----- RECORD SET -----

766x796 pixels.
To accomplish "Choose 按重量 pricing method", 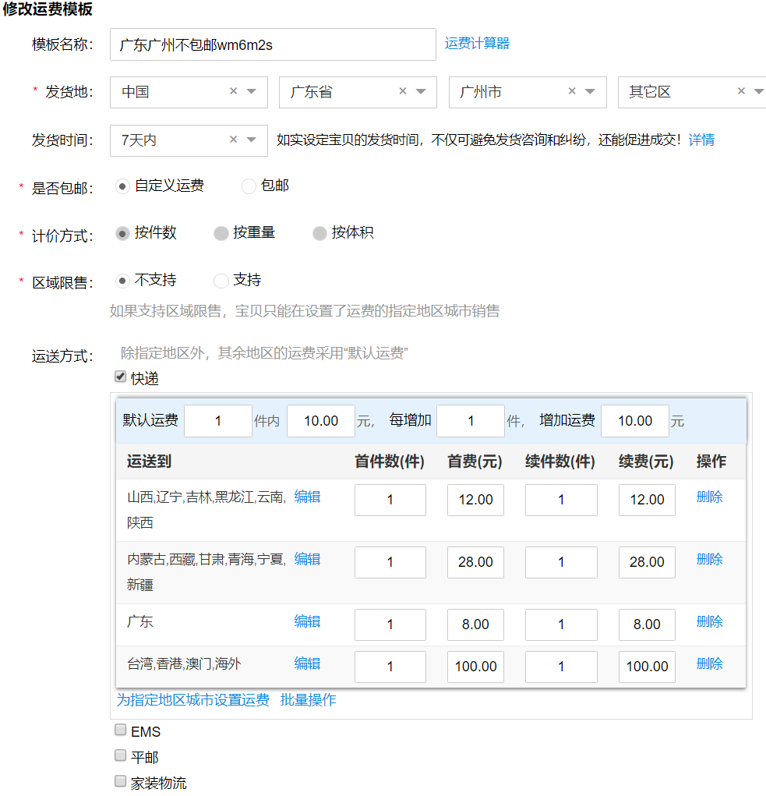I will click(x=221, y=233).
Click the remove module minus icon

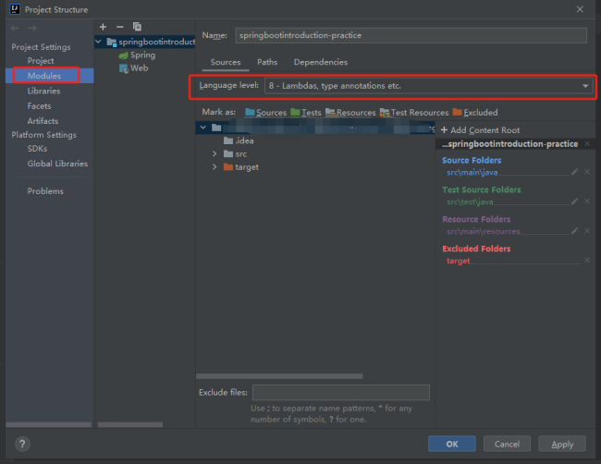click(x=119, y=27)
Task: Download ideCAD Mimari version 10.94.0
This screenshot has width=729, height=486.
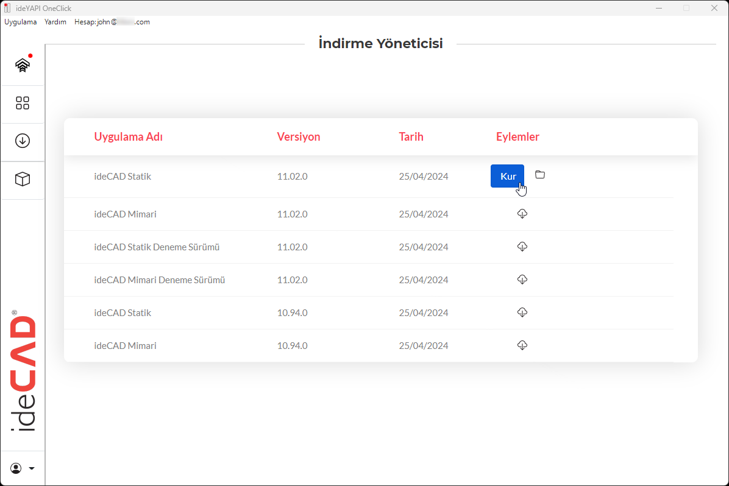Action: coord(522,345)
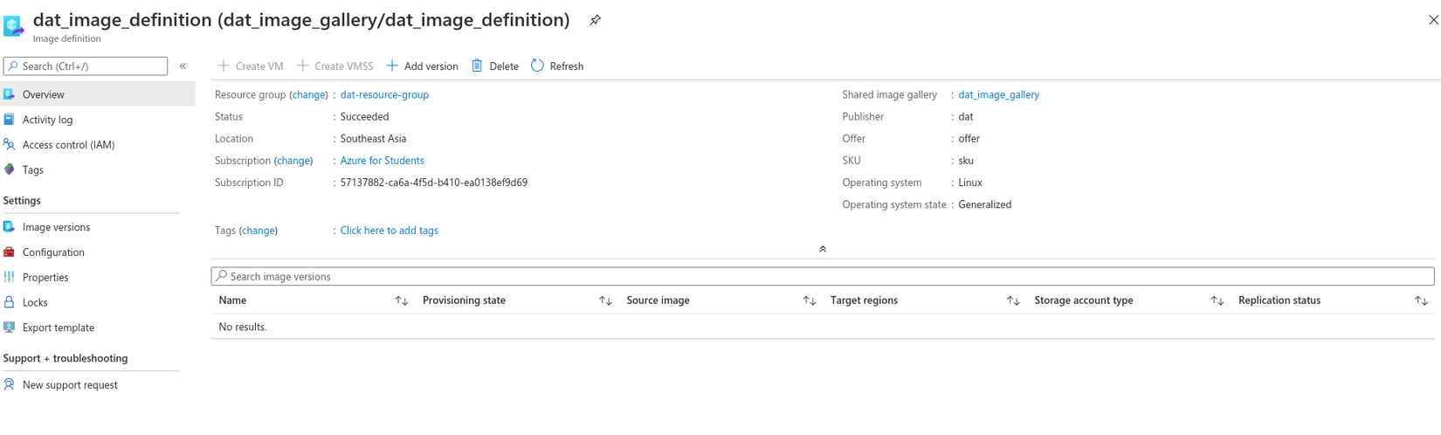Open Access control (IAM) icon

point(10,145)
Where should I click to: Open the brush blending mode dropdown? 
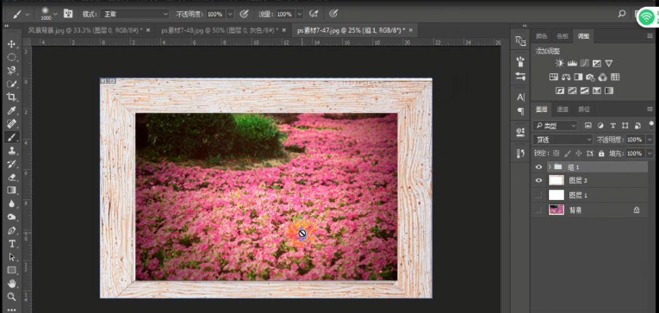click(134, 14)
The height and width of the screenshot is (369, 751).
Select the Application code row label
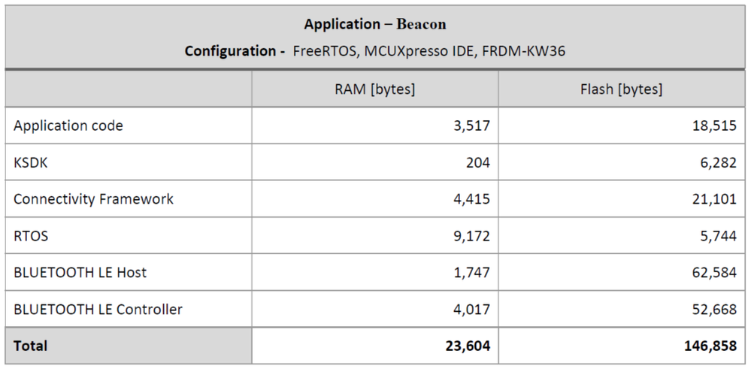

-----
----- RECORD SET -----

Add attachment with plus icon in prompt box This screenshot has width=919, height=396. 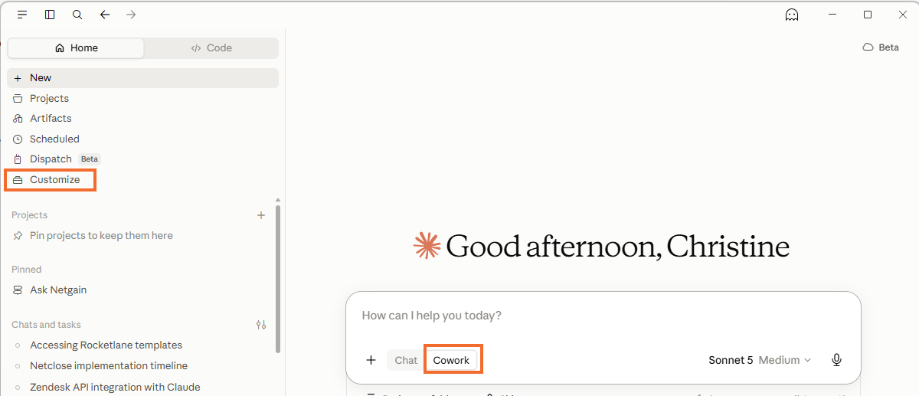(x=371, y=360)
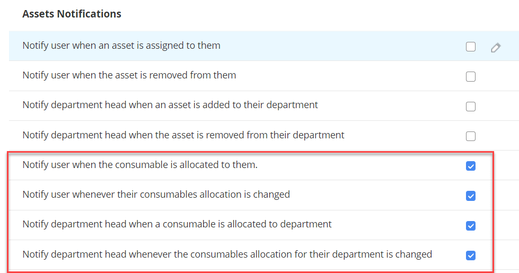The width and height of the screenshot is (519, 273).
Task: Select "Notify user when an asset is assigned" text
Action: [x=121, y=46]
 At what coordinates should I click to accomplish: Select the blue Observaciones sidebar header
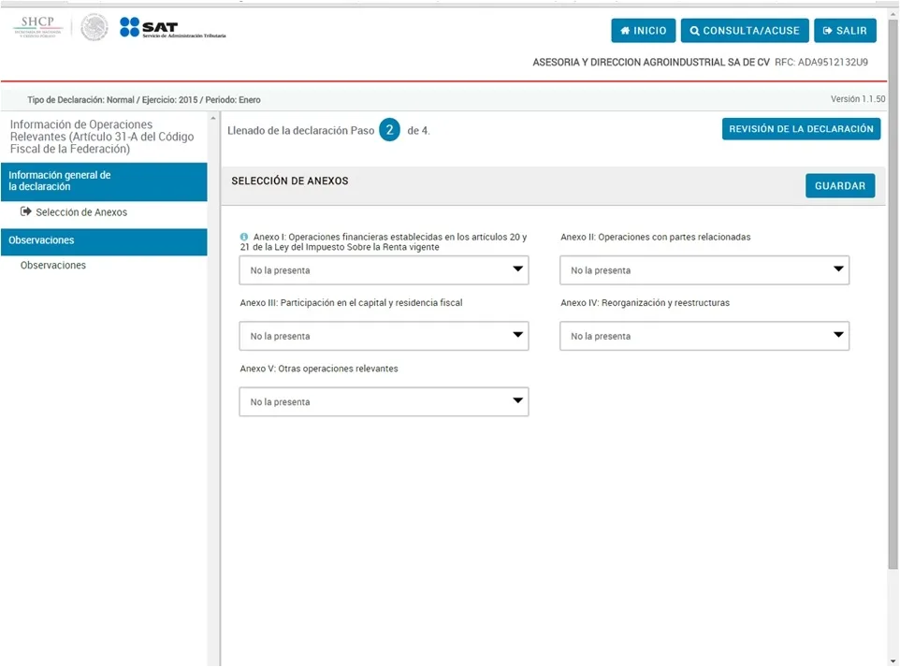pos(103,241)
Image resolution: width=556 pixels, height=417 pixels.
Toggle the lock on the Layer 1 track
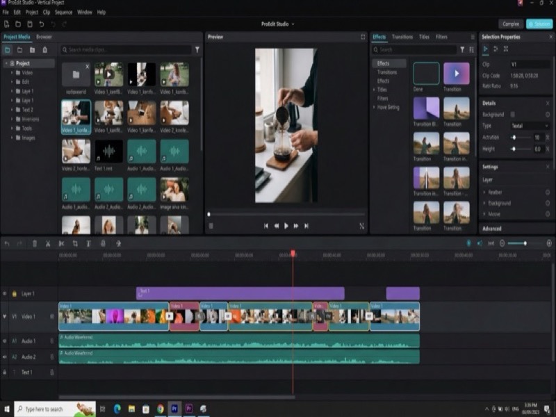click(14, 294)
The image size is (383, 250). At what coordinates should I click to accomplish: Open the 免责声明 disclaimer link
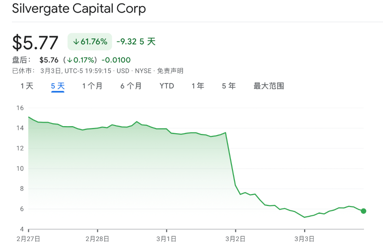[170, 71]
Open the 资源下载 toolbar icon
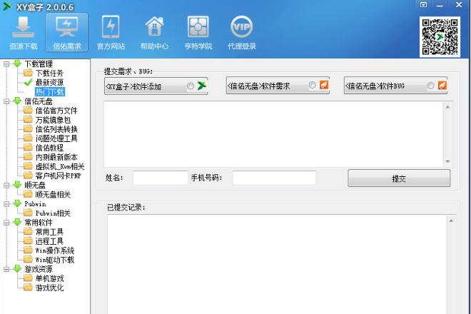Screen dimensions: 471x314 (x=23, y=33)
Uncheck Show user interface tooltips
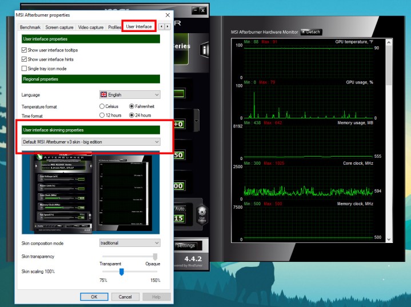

-----

▸ EXERCISE TASK
Copy out the lines from the one containing "The image size" through the one containing "Uncheck Show user interface tooltips", including both of those lines, and leave the pictures out of your answer.

▸ TASK ANSWER
The image size is (383, 250). At what coordinates should I click to accomplish: Open the 免责声明 disclaimer link
[170, 71]
Open the 资源下载 toolbar icon
Screen dimensions: 471x314 (x=23, y=33)
Uncheck Show user interface tooltips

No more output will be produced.